READING about the rats plaguing Govan (Evening Times August 18), as someone who lived there for over 10 years, I can say the issues arise from there being too few bin collections, inadequate street cleaning, the failure of all tenants to keep their back courts clean, rogue landlords, plus there is fly-tipping on an industrial scale - vans arriving in the early hours and tipping dozens of sacks of refuse in back alleys and back courts.

I left because of this. I now live in the West End (in a very multicultural area near the university) where street cleaning, while not perfect, is undertaken with much more frequency and care, and bins are regularly collected.

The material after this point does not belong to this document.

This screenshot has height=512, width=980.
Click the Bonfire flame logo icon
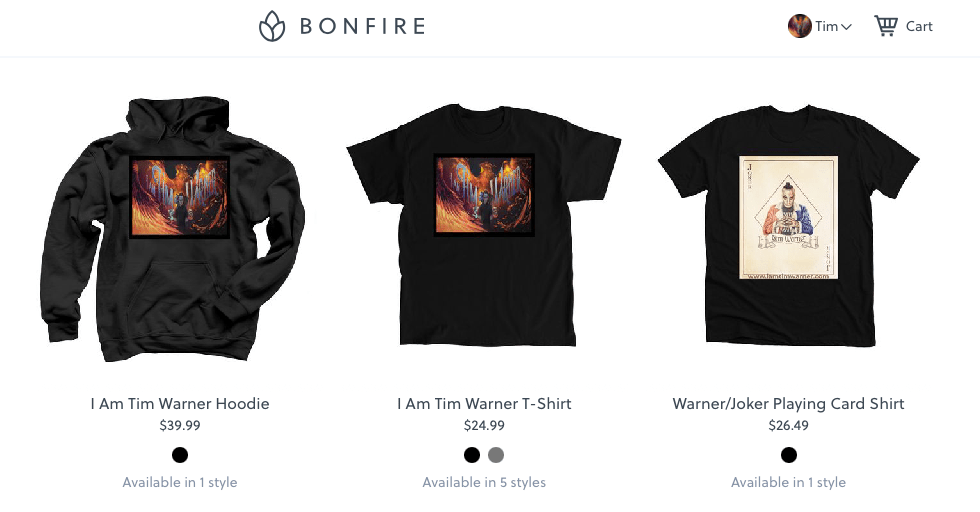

However, I have ‘middle-class’ Glaswegian neighbours who drop their bin bags and cigarette ends out of the windows, leave rubbish and broken Buckfast bottles in the communal garden, while another neighbour recently observed a chap urinating out of the window onto the street.

There needs to be less over-crowding, more oversight into rentals and harsher punishments for rogue landlords.

It needs more bin collections and street and back court cleaning (cleaning back courts should be added to factoring).

This is a real issue that the people of Govanhill deserve to have resolved.

Eleanor Eastlake, posted online

NICOLA Sturgeon should be dealing with what is going on in her own backyard instead of jetting all over the place!

If people could see the state of Govanhill they would not be voting her back in.

D Maloney, posted online

I NOTE Robert Calderwood, chief executive of NHS Greater Glasgow and Clyde, is to retire in the new year after seven years at the helm. (Evening Times August 17).

Like most NHS boards, their record of performance is appalling. But I doubt that this will detract from Mr Calderwood’s “severance” package, which for people in such posts usually consists of a final salary pension contribution and the usual thank you payment, otherwise known as the Golden Handshake”.

Sadly, of course, again at taxpayers expense.

And so the gravy train rolls on, to where next?

Frank McKain, Otago Park, East Kilbride

READING about Nicola Sturgeon considering calling a snap referendum in the wake of Brexit (Evening Times online August 18), how exactly was she going to do that?

She has no power to call a referendum, that is a decision that can only be made by the UK Parliament.

This is just another example of her being too wrapped up in her own self-importance to concern herself with the real issues that affect the people of Scotland and the rest of the UK.

Just how much money has been wasted on her meaningless visits to EU bureaucrats since the leave vote?

Her and her party have duped the Scottish people into thinking they have only their best interests at heart, when quite clearly they have only their own.